(Records excerpted from a collection)
^^^^
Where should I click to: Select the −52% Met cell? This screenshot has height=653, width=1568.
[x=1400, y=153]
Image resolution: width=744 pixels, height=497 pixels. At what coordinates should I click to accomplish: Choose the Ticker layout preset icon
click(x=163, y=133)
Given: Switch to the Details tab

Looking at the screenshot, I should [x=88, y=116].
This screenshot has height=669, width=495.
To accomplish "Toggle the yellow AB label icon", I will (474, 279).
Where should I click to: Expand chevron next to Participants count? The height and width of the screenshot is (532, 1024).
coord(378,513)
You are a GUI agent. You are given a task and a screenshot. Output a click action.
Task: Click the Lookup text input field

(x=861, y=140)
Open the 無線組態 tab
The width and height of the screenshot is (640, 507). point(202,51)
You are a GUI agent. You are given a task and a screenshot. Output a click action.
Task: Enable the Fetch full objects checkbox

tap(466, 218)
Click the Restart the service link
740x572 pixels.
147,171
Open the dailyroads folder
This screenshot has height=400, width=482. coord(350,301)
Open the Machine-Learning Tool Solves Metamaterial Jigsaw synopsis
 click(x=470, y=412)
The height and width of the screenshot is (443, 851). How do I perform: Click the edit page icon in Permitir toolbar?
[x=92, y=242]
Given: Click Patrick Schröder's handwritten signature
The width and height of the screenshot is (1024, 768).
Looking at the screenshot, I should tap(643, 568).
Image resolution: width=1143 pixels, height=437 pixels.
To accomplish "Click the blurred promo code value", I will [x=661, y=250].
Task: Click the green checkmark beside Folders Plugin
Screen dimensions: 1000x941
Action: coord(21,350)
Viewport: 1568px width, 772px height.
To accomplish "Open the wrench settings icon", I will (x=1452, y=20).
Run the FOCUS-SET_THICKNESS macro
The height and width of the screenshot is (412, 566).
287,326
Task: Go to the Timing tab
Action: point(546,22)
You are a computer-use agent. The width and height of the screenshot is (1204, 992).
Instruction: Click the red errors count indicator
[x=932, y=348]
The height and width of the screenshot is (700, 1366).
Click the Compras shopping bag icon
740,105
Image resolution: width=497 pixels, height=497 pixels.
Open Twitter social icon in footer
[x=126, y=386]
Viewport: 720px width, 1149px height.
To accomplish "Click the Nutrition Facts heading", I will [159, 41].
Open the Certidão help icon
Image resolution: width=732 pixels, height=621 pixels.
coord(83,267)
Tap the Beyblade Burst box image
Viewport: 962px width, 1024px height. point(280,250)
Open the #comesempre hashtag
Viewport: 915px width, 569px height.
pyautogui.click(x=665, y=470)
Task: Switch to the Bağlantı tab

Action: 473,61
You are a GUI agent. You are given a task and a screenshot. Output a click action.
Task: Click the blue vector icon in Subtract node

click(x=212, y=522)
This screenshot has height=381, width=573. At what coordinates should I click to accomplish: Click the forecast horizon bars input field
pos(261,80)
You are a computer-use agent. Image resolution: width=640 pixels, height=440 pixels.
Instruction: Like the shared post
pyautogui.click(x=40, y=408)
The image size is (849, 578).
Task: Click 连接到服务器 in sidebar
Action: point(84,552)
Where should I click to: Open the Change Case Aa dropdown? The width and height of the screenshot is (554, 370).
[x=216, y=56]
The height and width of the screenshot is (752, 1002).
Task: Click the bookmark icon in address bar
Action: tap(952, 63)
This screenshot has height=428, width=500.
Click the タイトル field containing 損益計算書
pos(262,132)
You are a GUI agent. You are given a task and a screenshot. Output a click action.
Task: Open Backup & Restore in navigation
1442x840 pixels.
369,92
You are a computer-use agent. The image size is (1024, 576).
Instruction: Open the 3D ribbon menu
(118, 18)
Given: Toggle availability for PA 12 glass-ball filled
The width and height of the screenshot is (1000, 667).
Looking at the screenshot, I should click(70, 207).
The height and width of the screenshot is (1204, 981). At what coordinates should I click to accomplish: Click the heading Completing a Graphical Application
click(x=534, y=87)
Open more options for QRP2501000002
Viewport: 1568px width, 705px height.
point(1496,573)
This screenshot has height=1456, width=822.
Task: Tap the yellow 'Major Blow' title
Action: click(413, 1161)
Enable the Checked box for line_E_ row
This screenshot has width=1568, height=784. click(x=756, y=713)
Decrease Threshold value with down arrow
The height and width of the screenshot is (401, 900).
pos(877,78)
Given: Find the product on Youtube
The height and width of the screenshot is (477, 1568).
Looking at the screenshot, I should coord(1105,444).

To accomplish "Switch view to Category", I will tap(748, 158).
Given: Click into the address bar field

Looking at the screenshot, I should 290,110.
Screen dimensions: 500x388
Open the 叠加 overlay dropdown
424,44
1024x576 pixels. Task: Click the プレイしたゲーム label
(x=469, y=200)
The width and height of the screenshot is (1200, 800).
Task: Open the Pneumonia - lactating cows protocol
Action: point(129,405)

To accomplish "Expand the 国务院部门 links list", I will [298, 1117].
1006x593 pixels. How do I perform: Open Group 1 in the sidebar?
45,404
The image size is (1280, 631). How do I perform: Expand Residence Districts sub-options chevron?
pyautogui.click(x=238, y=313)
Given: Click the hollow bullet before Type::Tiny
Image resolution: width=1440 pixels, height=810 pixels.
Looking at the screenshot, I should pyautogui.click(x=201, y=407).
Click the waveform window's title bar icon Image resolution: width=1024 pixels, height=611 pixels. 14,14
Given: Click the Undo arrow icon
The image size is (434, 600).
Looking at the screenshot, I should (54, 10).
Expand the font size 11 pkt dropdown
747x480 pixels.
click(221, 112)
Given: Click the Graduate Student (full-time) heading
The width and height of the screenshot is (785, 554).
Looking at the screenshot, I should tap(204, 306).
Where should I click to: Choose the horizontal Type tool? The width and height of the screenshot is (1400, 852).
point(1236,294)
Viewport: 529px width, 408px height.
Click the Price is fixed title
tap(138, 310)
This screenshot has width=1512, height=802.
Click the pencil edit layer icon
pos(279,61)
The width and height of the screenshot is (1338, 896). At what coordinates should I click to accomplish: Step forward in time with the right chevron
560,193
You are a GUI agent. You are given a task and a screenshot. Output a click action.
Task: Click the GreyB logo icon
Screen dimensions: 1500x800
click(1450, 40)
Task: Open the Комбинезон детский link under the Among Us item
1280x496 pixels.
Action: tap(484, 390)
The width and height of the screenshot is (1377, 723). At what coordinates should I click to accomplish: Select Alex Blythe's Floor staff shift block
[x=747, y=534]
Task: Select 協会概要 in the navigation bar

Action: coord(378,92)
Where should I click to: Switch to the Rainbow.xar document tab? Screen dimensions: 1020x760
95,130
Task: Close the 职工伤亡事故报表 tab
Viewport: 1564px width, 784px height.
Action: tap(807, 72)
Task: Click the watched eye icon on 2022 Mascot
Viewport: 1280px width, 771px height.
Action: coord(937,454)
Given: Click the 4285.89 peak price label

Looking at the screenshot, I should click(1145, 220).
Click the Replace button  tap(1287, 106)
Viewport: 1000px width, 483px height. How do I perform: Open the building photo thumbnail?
^^^^
What are the lines above, starting at the one with "Given: Click Patrick" and ending at the one with "You are a computer-use agent. The width"? Give them again exactly, and only them.

*RESULT FOR THIS EXERCISE*
Given: Click Patrick Schröder's handwritten signature
The width and height of the screenshot is (1024, 768).
Looking at the screenshot, I should tap(643, 568).
Image resolution: width=1143 pixels, height=437 pixels.
To accomplish "Click the blurred promo code value", I will [x=661, y=250].
Task: Click the green checkmark beside Folders Plugin
Screen dimensions: 1000x941
Action: coord(21,350)
Viewport: 1568px width, 772px height.
To accomplish "Open the wrench settings icon", I will (x=1452, y=20).
Run the FOCUS-SET_THICKNESS macro
The height and width of the screenshot is (412, 566).
287,326
Task: Go to the Timing tab
Action: point(546,22)
You are a computer-use agent. The width and height of the screenshot is (1204, 992).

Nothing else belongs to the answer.